Deinichwa Dkhar and K. P. Raghuprasad
University of Agricultural Sciences, Bengaluru, Karnataka
Non-timber forest products (NTFPs) play a crucial role in sustaining the livelihoods and preserving the cultural heritage of tribal communities in Meghalaya. Understanding the knowledge of tribal farmers in processing NTFPs is imperative for promoting sustainable resource management. NTFPs encompass all the biological materials other than timber which are extracted from forests for human use such as broom grass, bay leaf, bamboo, honey etc. The study was conducted in two districts of Meghalaya i.e., East Khasi Hills and Ri Bhoi district, with respondents from eight villages.
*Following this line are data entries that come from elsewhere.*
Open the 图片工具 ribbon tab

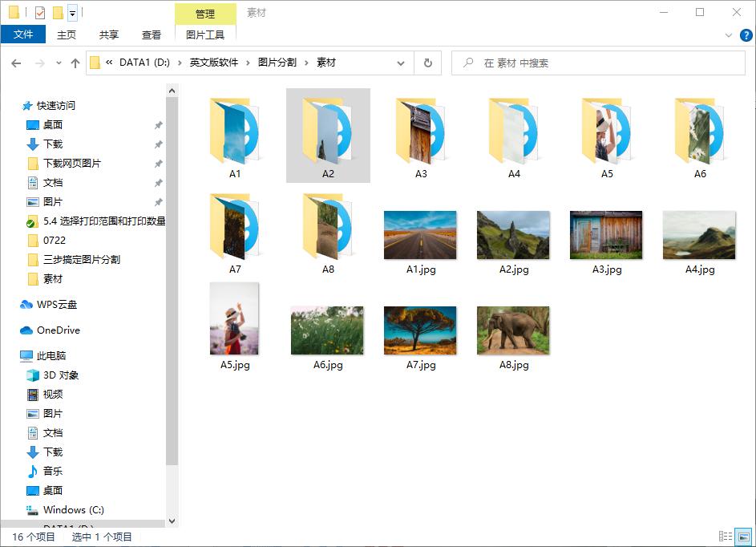click(206, 34)
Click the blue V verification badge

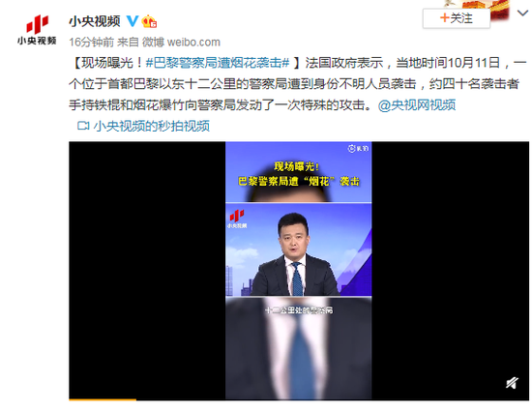pyautogui.click(x=133, y=21)
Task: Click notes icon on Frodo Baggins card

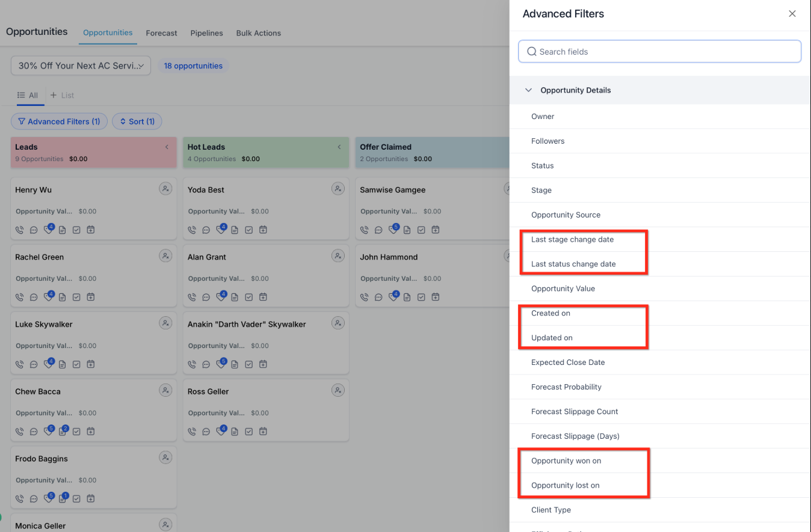Action: pyautogui.click(x=63, y=498)
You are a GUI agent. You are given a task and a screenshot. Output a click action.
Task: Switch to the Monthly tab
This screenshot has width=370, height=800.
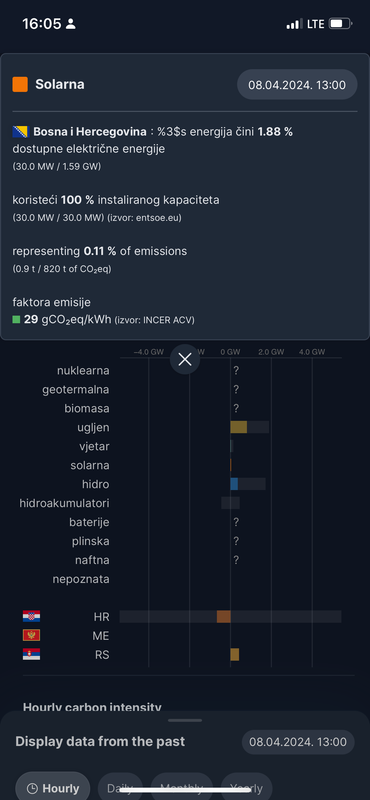pos(181,786)
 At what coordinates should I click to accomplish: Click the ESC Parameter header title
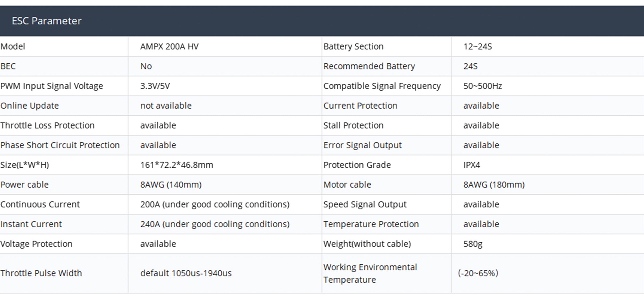pos(47,21)
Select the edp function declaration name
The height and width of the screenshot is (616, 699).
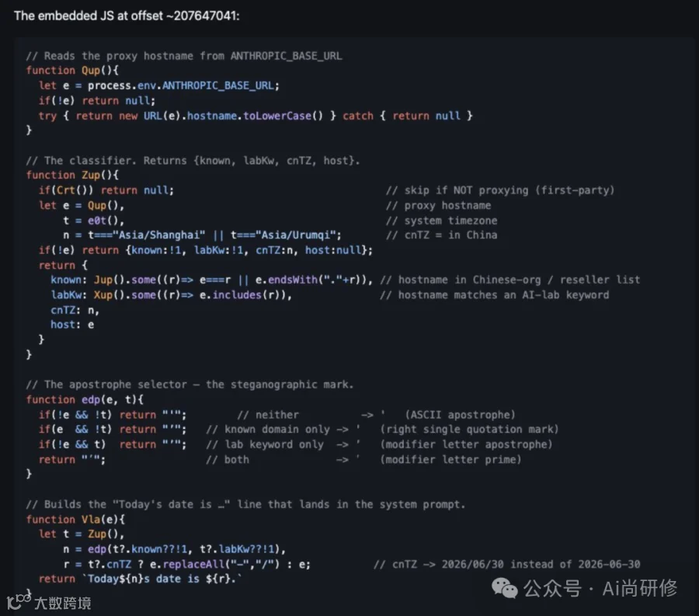point(91,400)
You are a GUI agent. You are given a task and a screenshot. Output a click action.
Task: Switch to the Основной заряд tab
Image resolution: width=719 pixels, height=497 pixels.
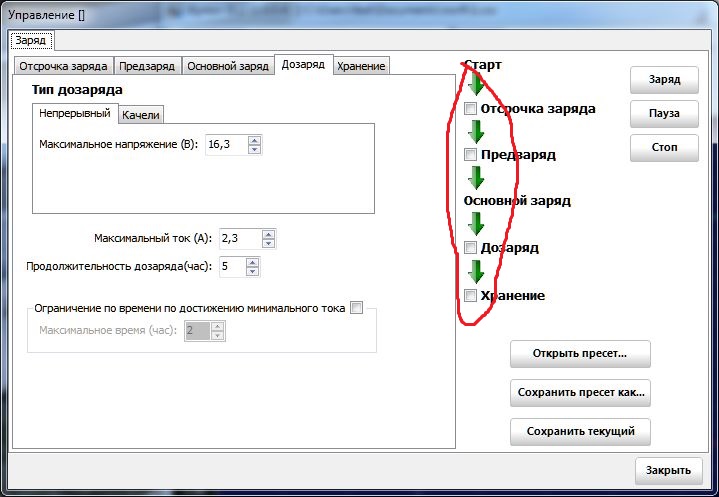[x=228, y=66]
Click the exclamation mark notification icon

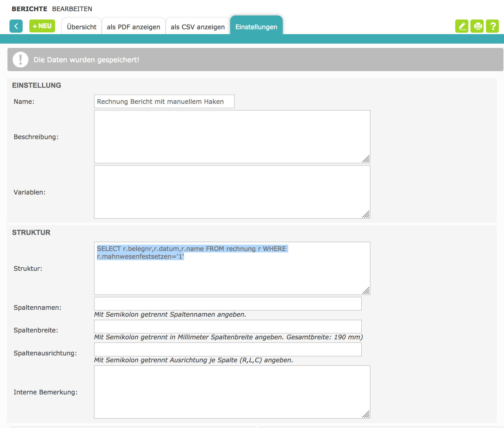(20, 60)
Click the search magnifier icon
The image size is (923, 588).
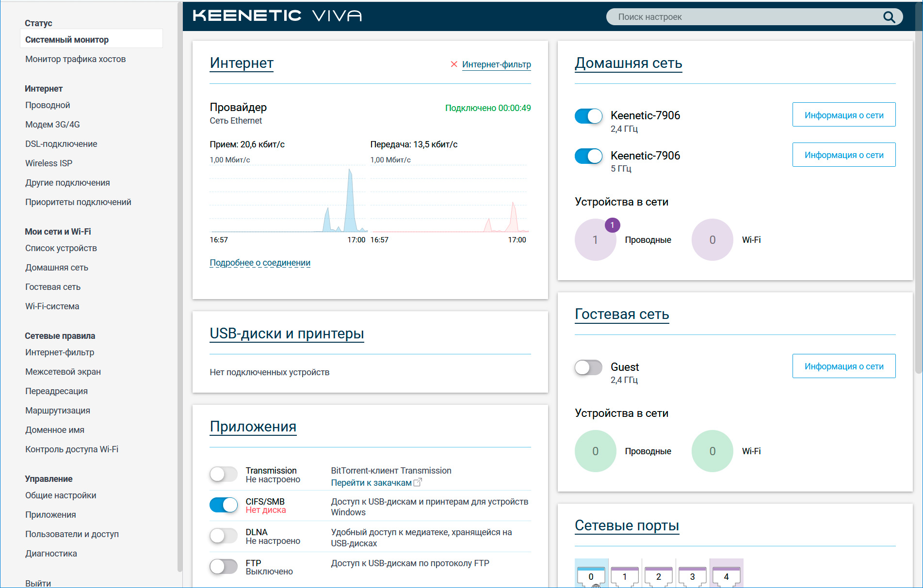889,17
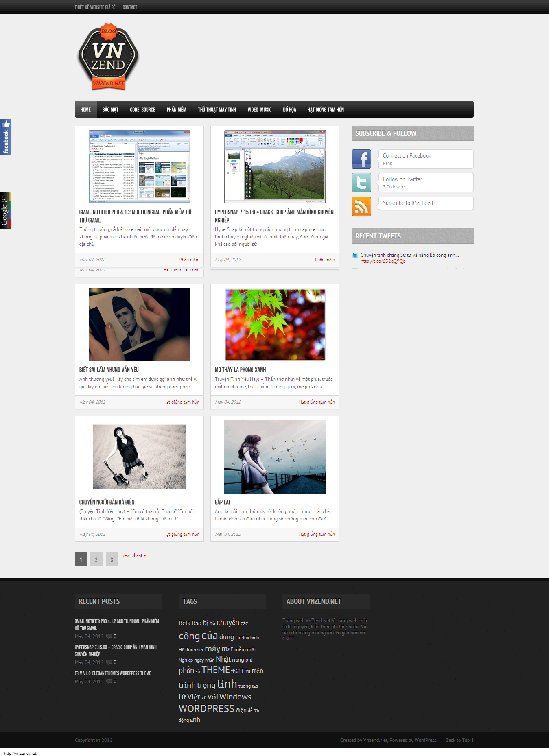Click the small Twitter icon beside recent tweet
The image size is (549, 756).
coord(355,256)
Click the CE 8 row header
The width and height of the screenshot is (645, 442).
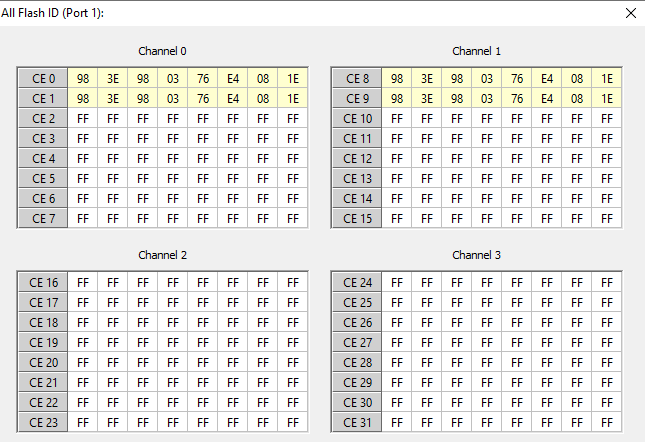point(357,78)
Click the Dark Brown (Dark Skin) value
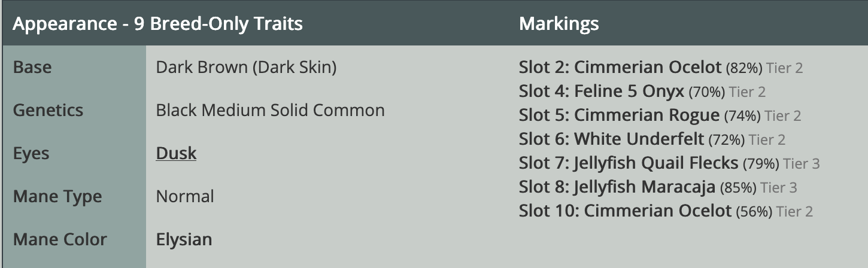Viewport: 868px width, 268px height. coord(246,67)
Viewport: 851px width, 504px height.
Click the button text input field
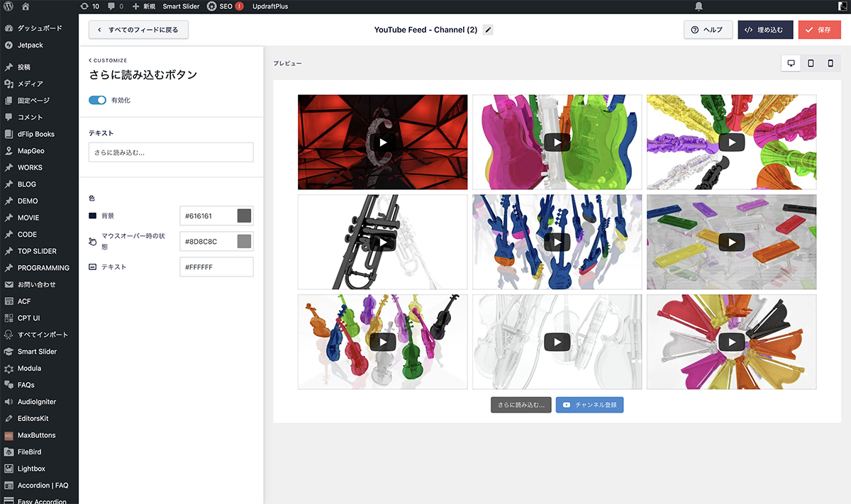point(171,152)
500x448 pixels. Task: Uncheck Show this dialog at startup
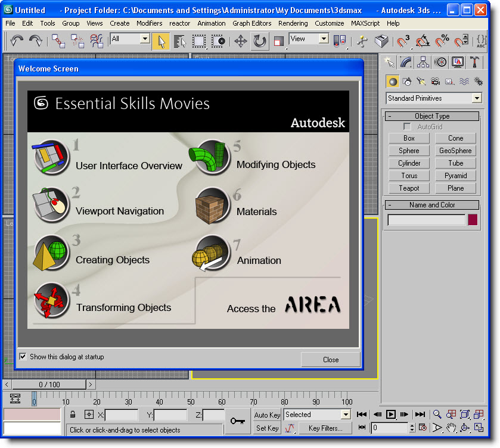23,356
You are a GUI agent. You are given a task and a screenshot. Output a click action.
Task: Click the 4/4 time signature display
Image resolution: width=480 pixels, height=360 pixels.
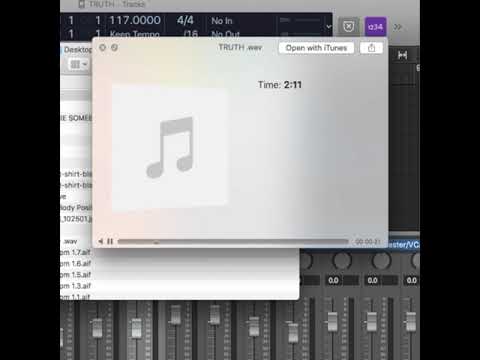point(185,20)
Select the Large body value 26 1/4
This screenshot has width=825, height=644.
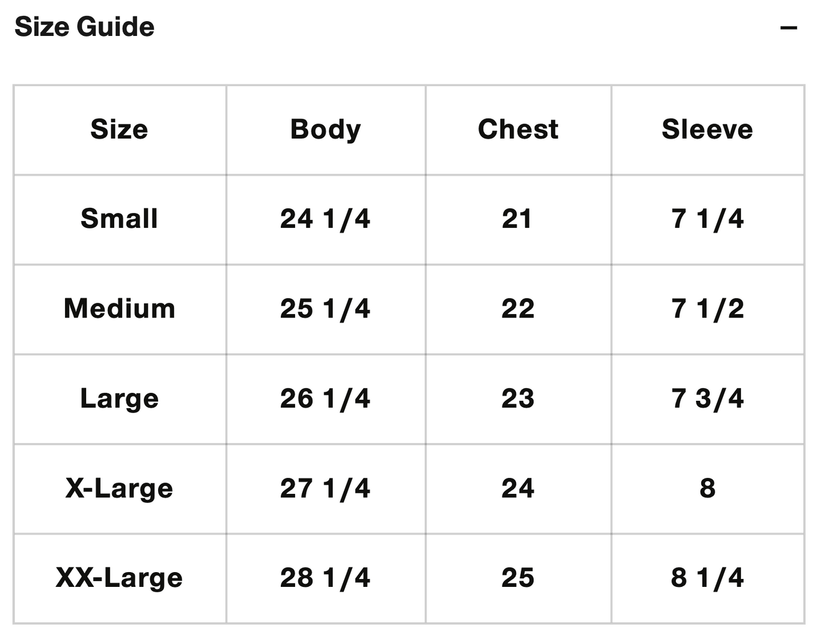point(325,399)
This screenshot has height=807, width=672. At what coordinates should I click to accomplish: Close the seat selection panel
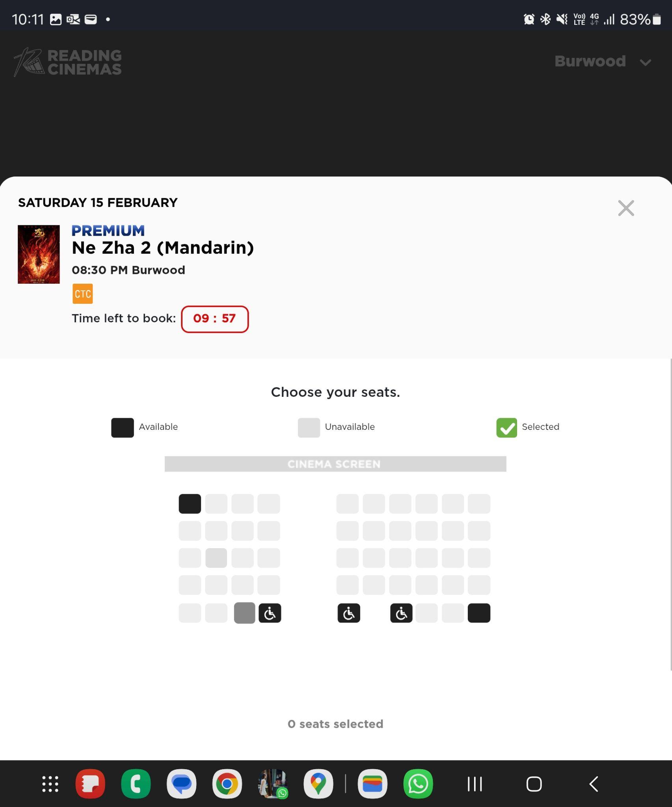point(626,208)
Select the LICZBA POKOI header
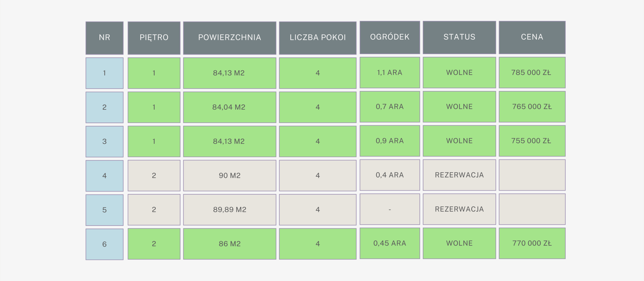 pos(317,38)
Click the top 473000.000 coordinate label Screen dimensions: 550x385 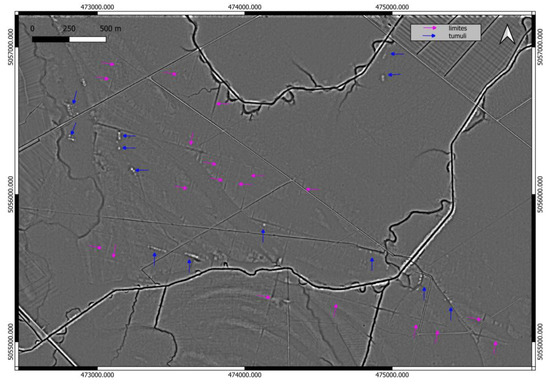(98, 7)
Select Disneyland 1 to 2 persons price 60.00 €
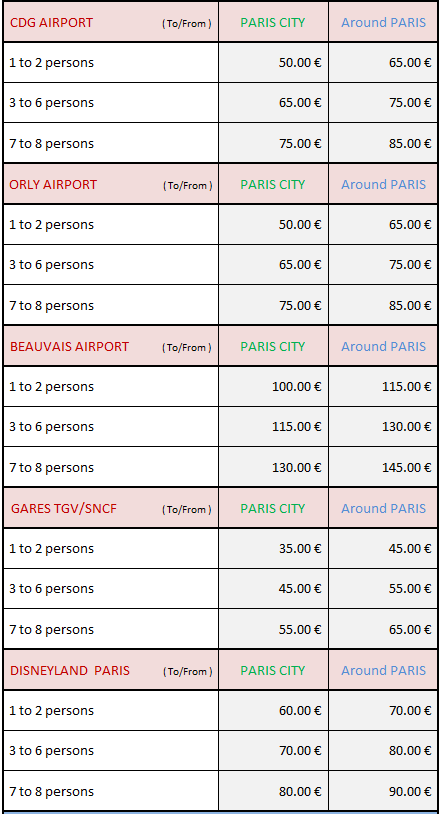 pos(300,711)
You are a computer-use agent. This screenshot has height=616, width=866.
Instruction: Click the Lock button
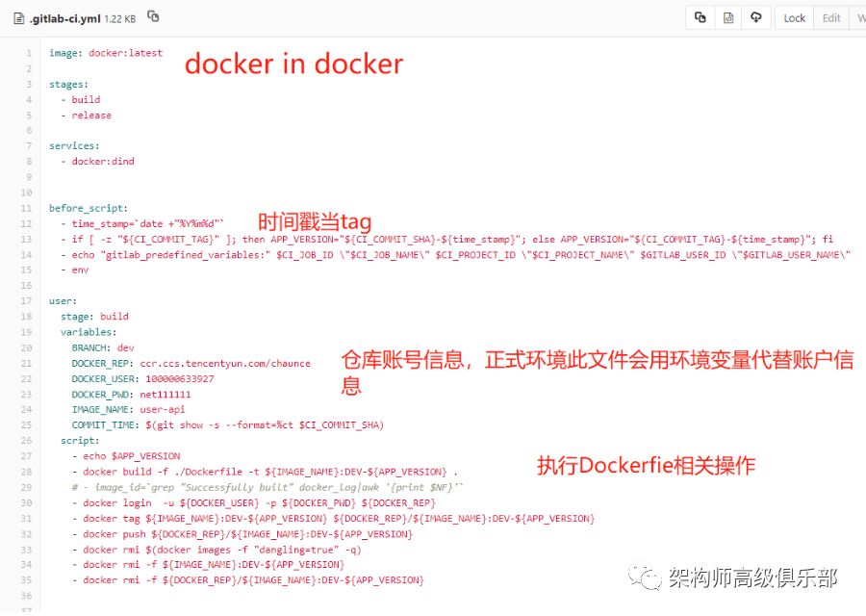793,16
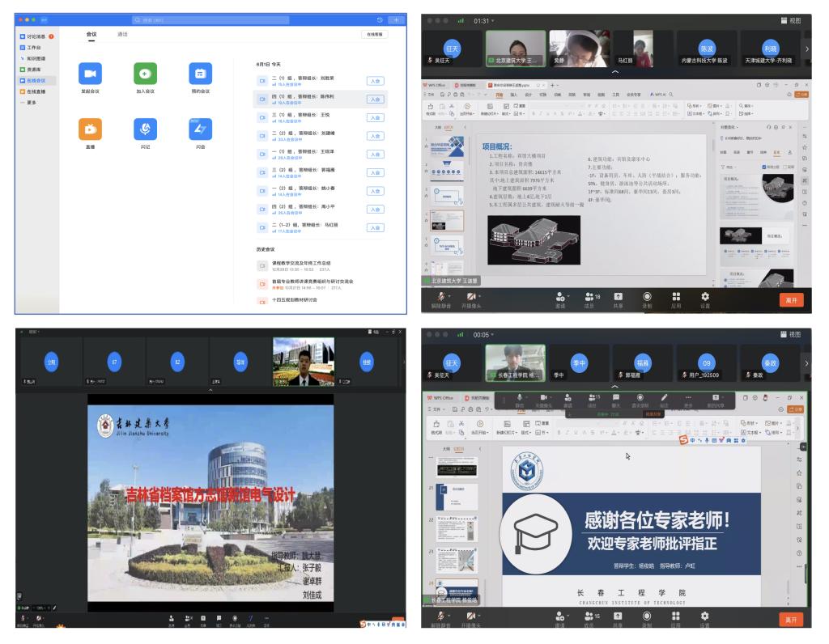Click 离开 leave button in the 01:31 meeting
The height and width of the screenshot is (644, 829).
coord(790,299)
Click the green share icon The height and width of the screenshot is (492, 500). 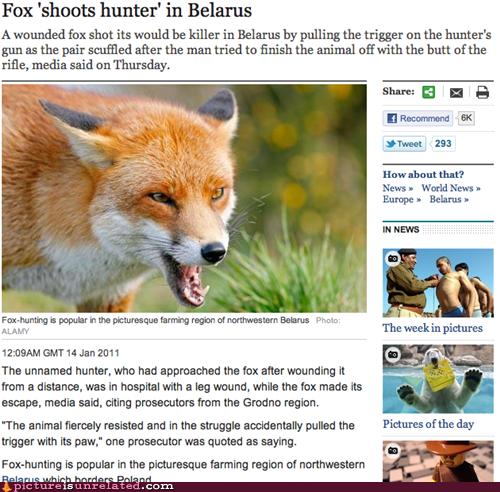pyautogui.click(x=428, y=92)
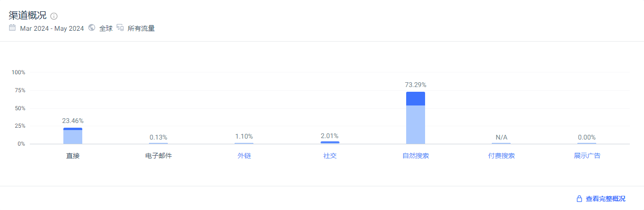This screenshot has height=210, width=644.
Task: Click the 直接 bar showing 23.46%
Action: pos(73,136)
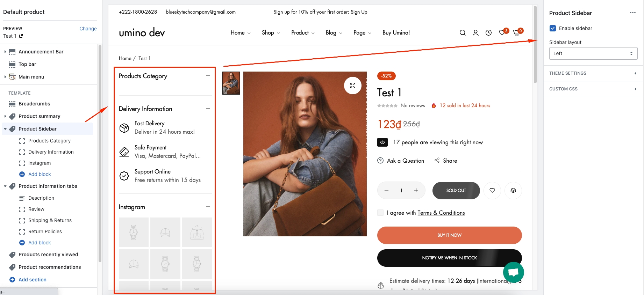The image size is (644, 295).
Task: Open the Sidebar layout dropdown
Action: point(593,53)
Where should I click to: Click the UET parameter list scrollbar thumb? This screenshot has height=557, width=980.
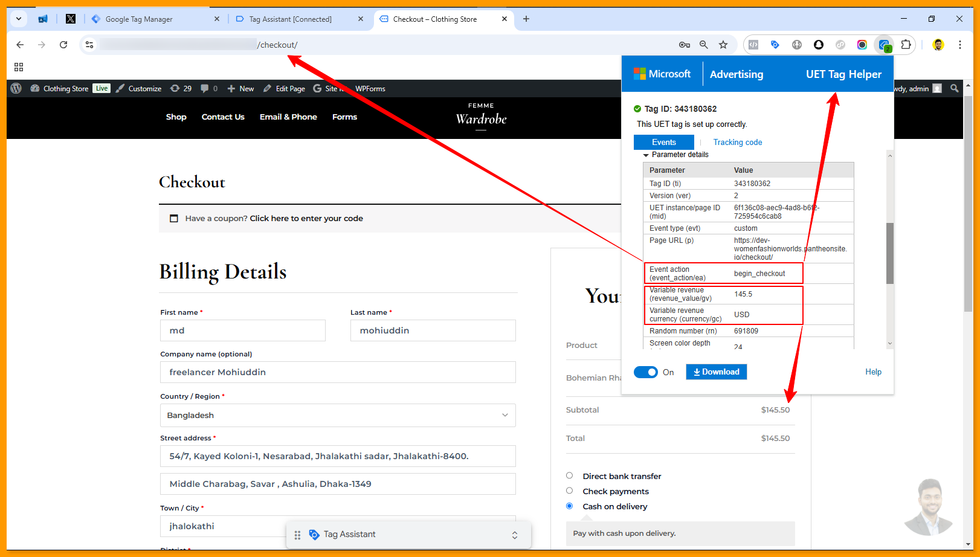point(889,253)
An ex post facto research design was followed and based on availability of NTFPs in the villages and dependency, a total of 160 participants belonging to Khasi tribes were purposively selected for data collection. The study revealed the mean knowledge score of 28.17 with a half-standard deviation of 1.48. Among the respondents, 43.75 per cent had low knowledge, 25.00 per cent had medium knowledge and 31.25 per cent demonstrated high knowledge levels. Correlation analysis revealed significant positive associations between knowledge level and variables such as educational status, material possession, annual income, extension contacts, and scientific orientation at the 0.01 level of significance. Marketing pattern, cosmopoliteness, extension participation and market orientation showed significance at the 0.05 level, while fatalism exhibited a negative correlation at the same level. The top three constraints faced by tribal farmers were insufficient infrastructure for processing and storage (Rank I), lack of adequate knowledge (Rank II) and difficulties in accessing markets due to remote locations and poor transportation networks (Rank III) which needs policy interventions by the concern authorities.